Does sleep deprivation alter functional EEG networks in children with focal epilepsy?  [PDF]
Eric van Diessen,Willem M. Otte,Cornelis J. Stam
Frontiers in Systems Neuroscience , 2014, DOI: 10.3389/fnsys.2014.00067
Abstract: Electroencephalography (EEG) recordings after sleep deprivation increase the diagnostic yield in patients suspected of epilepsy if the routine EEG remains inconclusive. Sleep deprivation is associated with increased interictal EEG abnormalities in patients with epilepsy, but the exact mechanism is unknown. In this feasibility study, we used a network analytical approach to provide novel insights into this clinical observation. The aim was to characterize the effect of sleep deprivation on the interictal functional network organization using a unique dataset of paired routine and sleep deprivation recordings in patients and controls. We included 21 children referred to the first seizure clinic of our center with suspected new onset focal epilepsy in whom a routine interictal and a sleep deprivation EEG (SD-EEG) were performed. Seventeen children, in whom the diagnosis of epilepsy was excluded, served as controls. For both time points weighted functional networks were constructed based on interictal artifact free time-series.
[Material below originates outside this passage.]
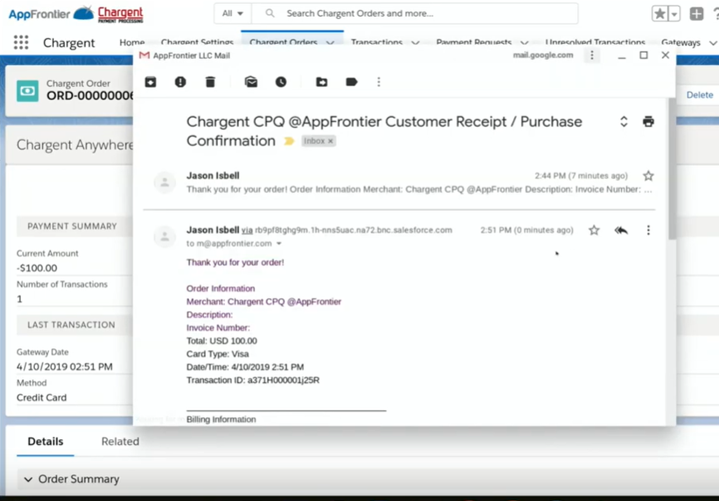Toggle the importance marker beside subject
The height and width of the screenshot is (501, 719).
coord(290,142)
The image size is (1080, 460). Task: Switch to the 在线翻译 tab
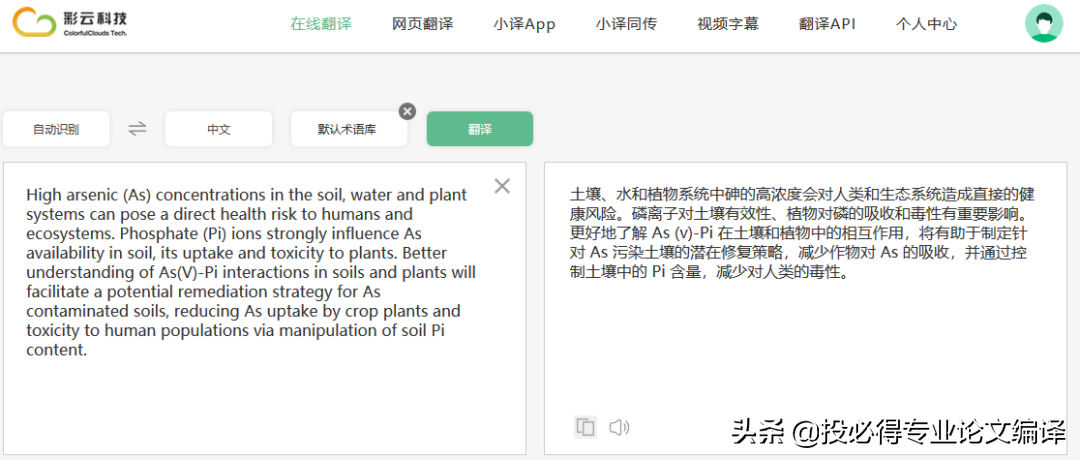tap(321, 24)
Routine and sleep deprivation networks were characterized at different frequency bands using minimum spanning tree (MST) measures (leaf number and diameter) and classical measures of integration (path length) and segregation (clustering coefficient). A significant interaction was found for leaf number and diameter between patients and controls after sleep deprivation: patients showed a shift toward a more path-like MST network whereas controls showed a shift toward a more star-like MST network. This shift in network organization after sleep deprivation in patients is in accordance with previous studies showing a more regular network organization in the ictal state and might relate to the increased epileptiform abnormalities found in patients after sleep deprivation. Larger studies are needed to verify these results. Finally, MST measures were more sensitive in detecting network changes as compared to the classical measures of integration and segregation.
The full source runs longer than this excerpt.